_Exercise A:_ According to the case note on Prain v Financial Markets Authority, under which Act were the directors of Apple Fields Limited charged?
_Exercise B:_ Write the next part of the case note on Prain v Financial Markets Authority, picking up after its final paragraph.

The Court of Appeal has given guidance in Prain v Financial Markets Authority [2016] NZCA 298 on when directors can be said to have taken ‘all reasonable and proper steps’ to procure compliance. This is a key defence under the Financial Markets Conduct Act 2013 and Companies Act 1993.

The background to the case, and the decision of the High Court, is discussed in our February 2016 Financial Regulation Update. In summary, the directors of Apple Fields Limited were charged under the Financial Reporting Act 1993 with failing to file financial statements and an auditor's report for consecutive financial years. The High Court found that an ‘all reasonable and proper steps’ defence was not available: the directors were required not only to take all practical steps to ensure compliance but also to seek ‘comprehensive legal and/or accounting advice as to the range of options available to them when those practical steps did not bear fruit’.

The Court of Appeal allowed the directors’ appeal. The Court placed significant emphasis on the question of whether taking further accounting and/or legal advice would have produced a different outcome.

  • In relation to the accounting advice, the Court held that the directors must be taken to have acted reasonably where they honestly relied on advice from Apple Fields’ accountant, unless the circumstances required a second opinion to be sought and that second opinion could have resulted in a different conclusion. If directors can prove that the advice they relied on was correct, then it does not matter how few professional opinions were taken.
  • In relation to the question of legal advice, the Court found that there was no reason to suppose that Apple Fields had any legal right that could be exercised to ensure compliance (in this case, to compel its deemed subsidiary to provide its accounts). Accordingly, legal advice would have made no difference and it cannot be said that reasonable and proper steps required that legal advice be obtained.

_Material:_

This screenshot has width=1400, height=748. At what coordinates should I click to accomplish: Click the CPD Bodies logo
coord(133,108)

* * *

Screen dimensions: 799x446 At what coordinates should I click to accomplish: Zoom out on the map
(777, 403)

_Exercise output A:_ The Financial Reporting Act 1993.

_Exercise output B:_
The Court of Appeal’s decision provides some comfort that the courts should not generally ‘second guess’ a director’s decision to rely on advice that turns out to be correct, or require a director to have taken steps that ultimately would have made no difference.

In many cases, however, it can be difficult for directors to assess (without the benefit of hindsight) whether any advice obtained is or may be incorrect, or whether professional advice would identify a further course of action available to them. It will therefore remain important for directors to consider taking additional professional advice or obtaining a second opinion in relation to their obligations and the options available to them.

A copy of the judgment can be found here.

Final report on financial advisors regime released

The Ministry of Business Innovation and Employment (MBIE) has released a final report on its review of the Financial Advisers Act 2008 and the Financial Service Providers (Registration and Dispute Resolution) Act 2008.

The report highlights the following issues with the current regulatory regime:

  • The current regime limits the provision of certain types of advice, including automated ‘robo-advice’ and simple personalised advice (eg. advice about KiwiSaver funds).
  • The quality of advice under the current regime may be sub-optimal.
  • Compliance costs are unbalanced.
  • The current regime contains unnecessary complexity that may confuse consumers.
  • Access to fair and effective redress could be improved.
  • The Financial Service Providers Register (FSPR) is being misused by offshore-controlled firms to gain the appearance of being regulated in New Zealand.

The report recommends a number of changes to the current regime to address the issues identified, including:

  • Removing the definitions of class and personalised advice, and the distinction between category 1 and 2 products.
  • Removing the requirement for personalised advice to be provided by a natural person, to enable the provision of ‘robo-advice’.
  • Introducing uniform conduct and competence obligations, including requiring all platforms and people providing financial advice to put customers’ interests first and only provide advice when competent to do so.
  • Introducing a universal Code of Conduct that covers all financial advice (although some standards in the Code will vary depending on the type of advice).
  • Replacing the current categories of advisers with three new categories: financial advisers, agents and financial advice firms. Financial advisers would be individually accountable for their conduct, whereas financial advice firms would be accountable for the conduct of their agents.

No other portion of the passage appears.